Challenge
Render each line of the material below as a string in a JSON list, one string per line, skipping blank lines and leaving out the pictures.

Provided entries

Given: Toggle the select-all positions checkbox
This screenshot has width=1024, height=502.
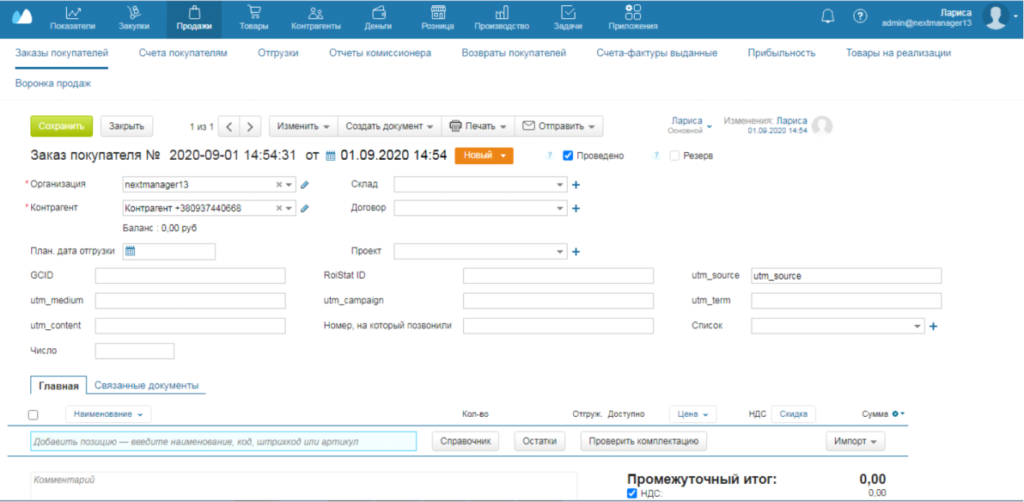Looking at the screenshot, I should (x=33, y=414).
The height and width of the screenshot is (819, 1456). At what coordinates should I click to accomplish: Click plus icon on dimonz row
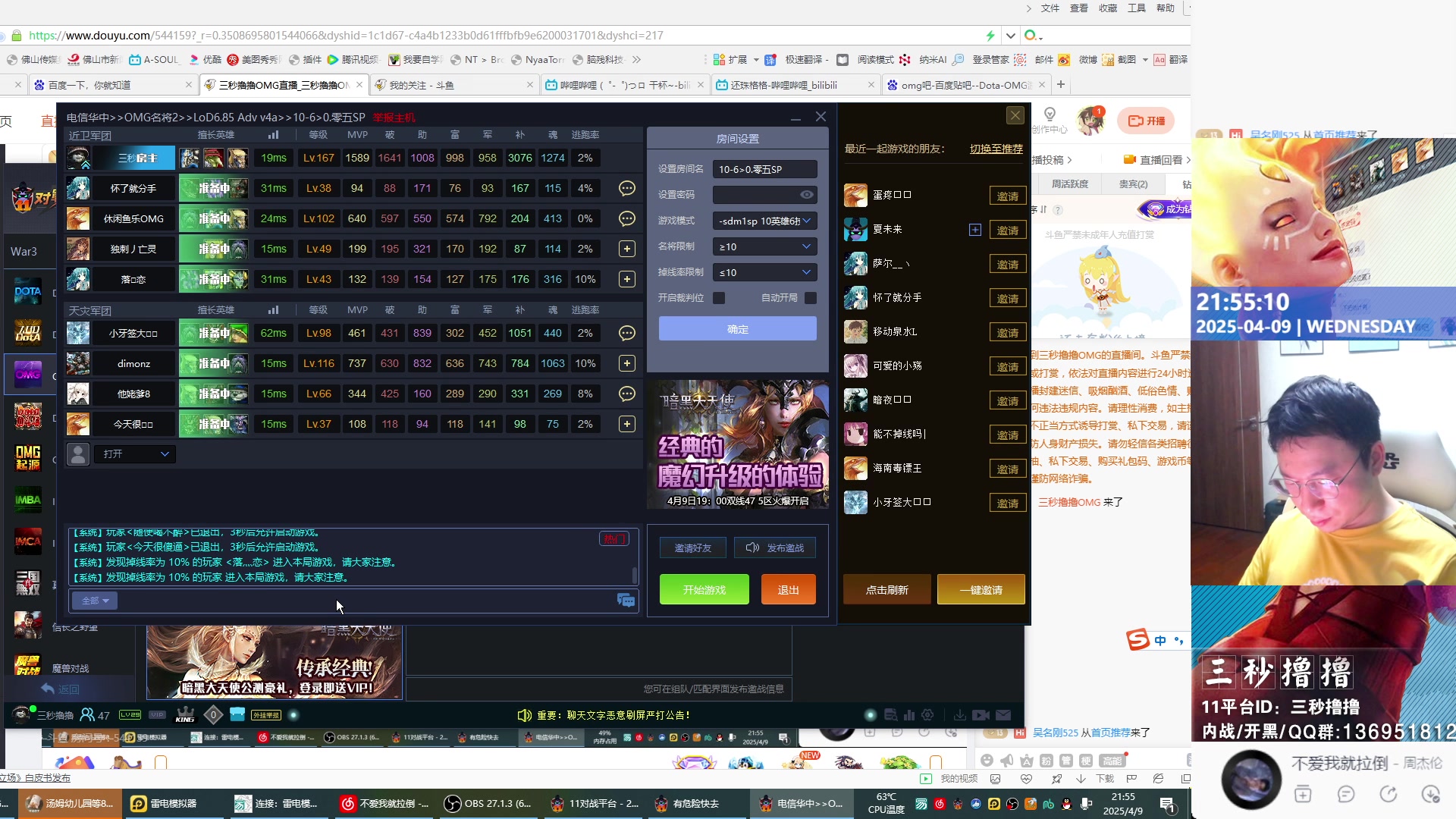(626, 364)
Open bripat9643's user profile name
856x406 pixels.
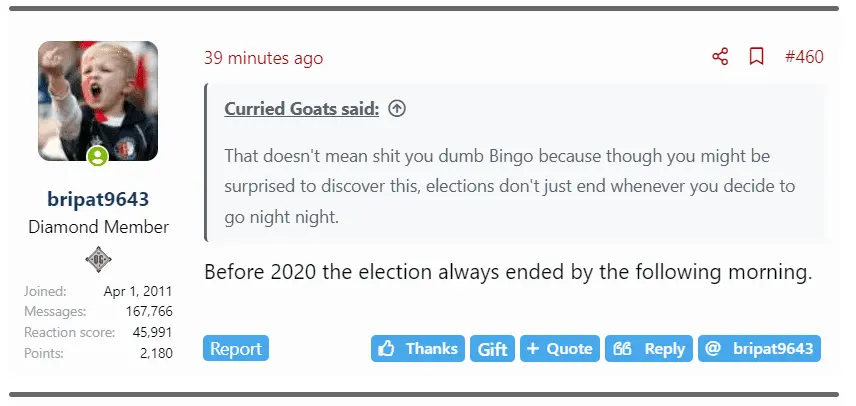point(98,198)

Problem solution
[
  "Given: Toggle the select-all positions checkbox",
  "This screenshot has width=1024, height=502.",
  "Looking at the screenshot, I should (x=33, y=414).",
  "The height and width of the screenshot is (819, 1456). At what coordinates should I click to accomplish: Click plus icon on dimonz row",
  "(626, 364)",
  "Open bripat9643's user profile name",
  "856x406 pixels.",
  "point(98,198)"
]